Piazzolla fue poseído por la música desde niño. Fue poseído
por el piano y muy temprano por el bandoneón. Desde que era un gurrumín se
dedicó por completo a aprender y a tocar, tocar, tocar. Fue una bestia. Y no
era solo trabajo: había nacido superdotado para la música. En cambio, como
persona, la egomanía lo estancó en la típica inmadurez de quién se sabe genial.
Pensando, era un estúpido. Decía cualquier dislate sobre cualquier tema, como
si el hecho de que fuera un músico superlativo lo hiciera inteligentísimo y
experto en todo. Hablaba bien de la dictadura militar y opinaba sandeces infinitamente
irritantes sobre temas de los que no tenía idea. Llegó a creer que la música
que salía de él era su mérito. No era consciente de algo que un músico cercano
a él observó. Cuando tocaba, una tropilla gigantesca de seres entraba en él, y
él la largaba a este mundo, con su talento increíble, a través de su bandoneón.
En un momento esas criaturas lo llevaban a emocionarse, emociones tan
maravillosas, como si lo hicieran volar sobre el mundo. Se emocionaba más allá
de lo que era capaz. Era atropellado por lo que viene de otro mundo. ¿Qué me
está pasando?, se preguntaba. Muy idiota, se respondía: “esto es porque soy un prodigio”.
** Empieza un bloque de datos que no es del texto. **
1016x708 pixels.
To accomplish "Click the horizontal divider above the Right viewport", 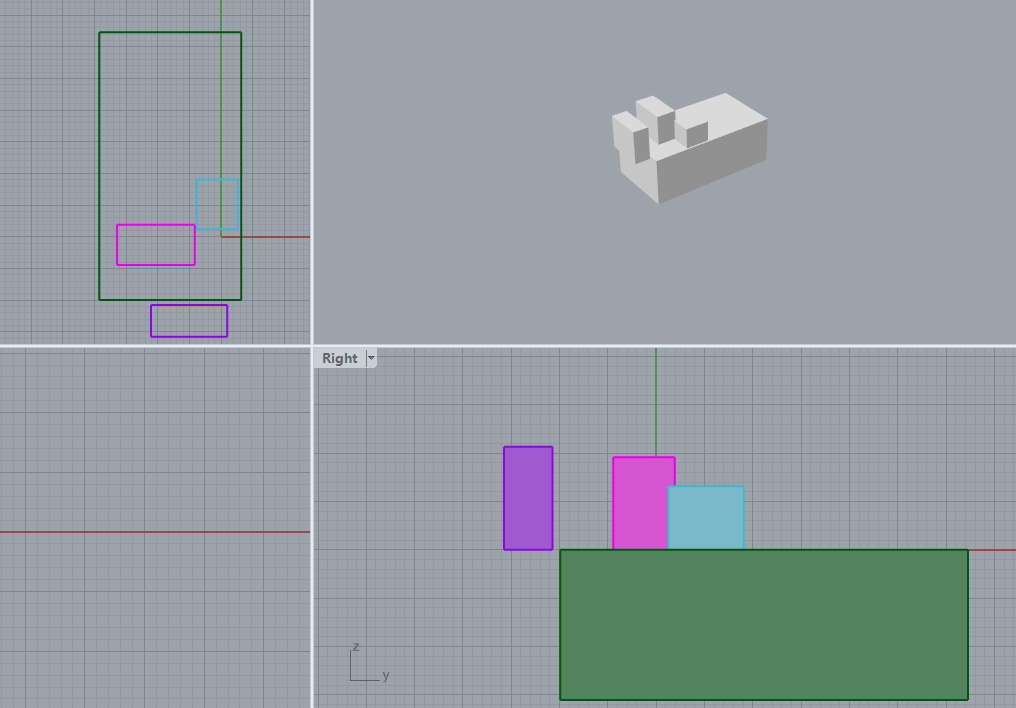I will [660, 346].
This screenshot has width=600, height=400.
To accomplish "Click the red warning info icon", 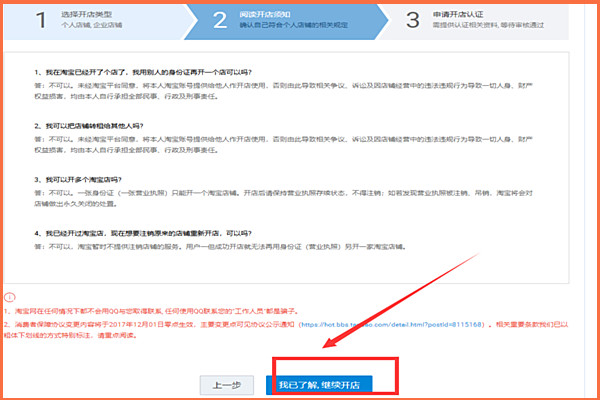I will [x=10, y=297].
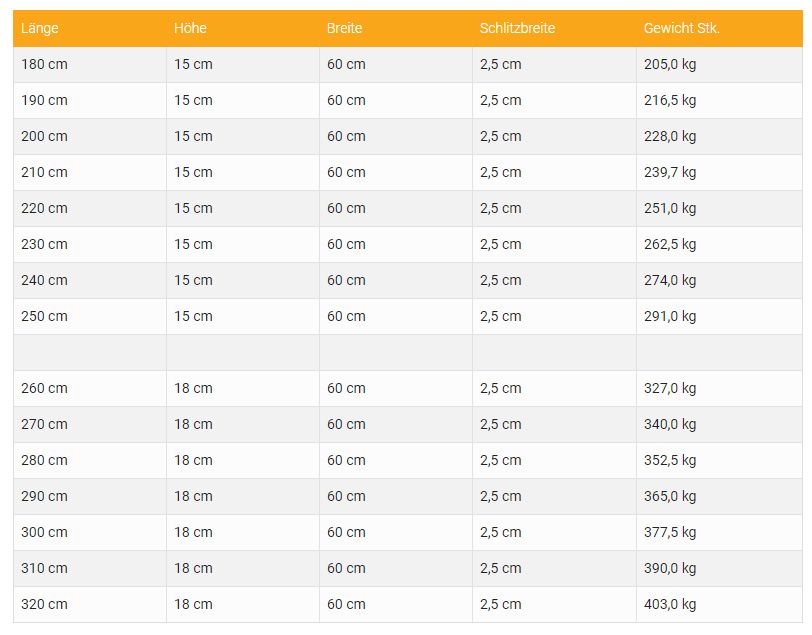Click the 216,5 kg weight value

point(670,100)
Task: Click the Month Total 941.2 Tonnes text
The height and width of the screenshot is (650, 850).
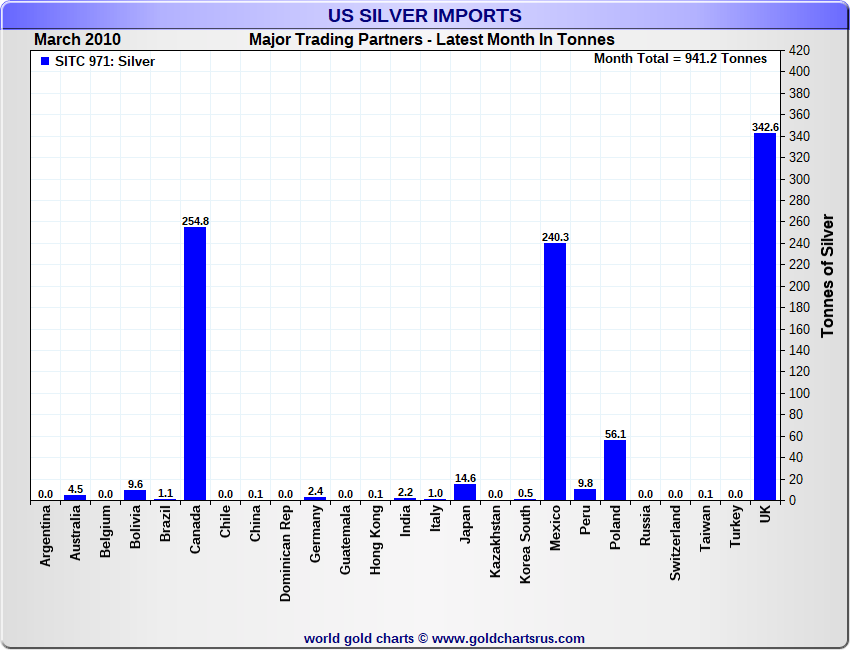Action: pyautogui.click(x=680, y=59)
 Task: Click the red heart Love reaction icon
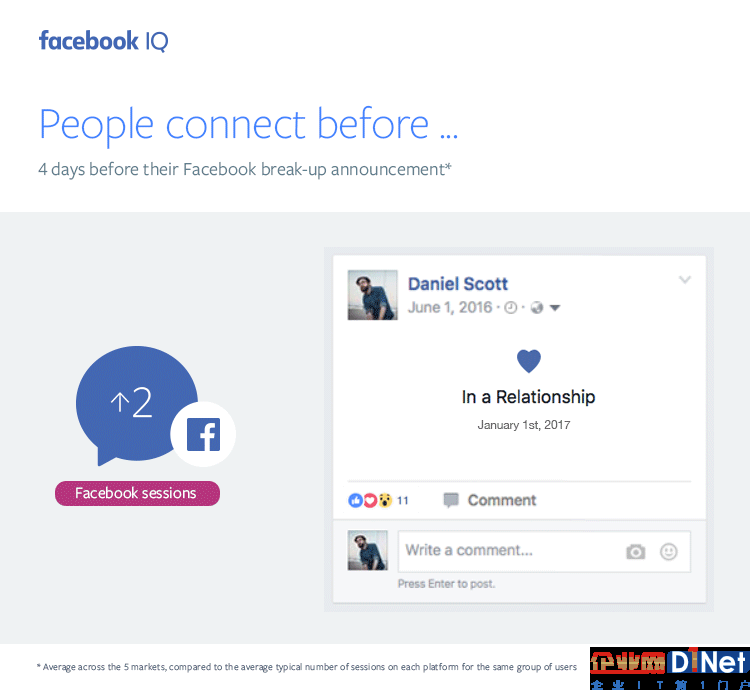tap(370, 500)
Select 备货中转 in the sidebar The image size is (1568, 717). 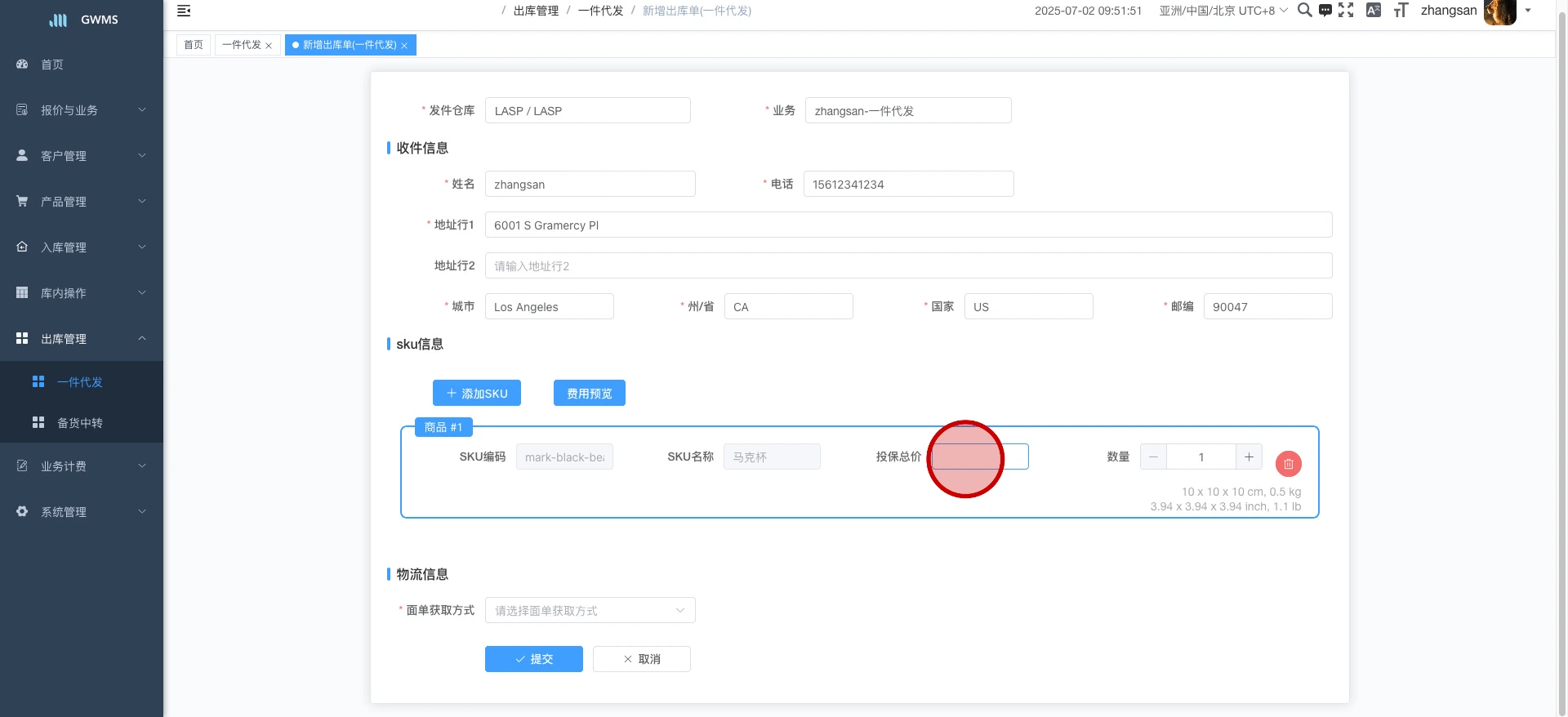pyautogui.click(x=80, y=423)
Respondía cabalmente a una descripción de Sócrates de los poetas, que “me
parecieron estar en el mismo estado que los adivinos y los profetas: dicen
grandes cosas y admirables, pero no saben nada de lo que dicen.”
Si hubiera tenido una pizca de sensatez, hubiera dicho como
otros: “abrí la boca y Dios puso en ella las palabras”.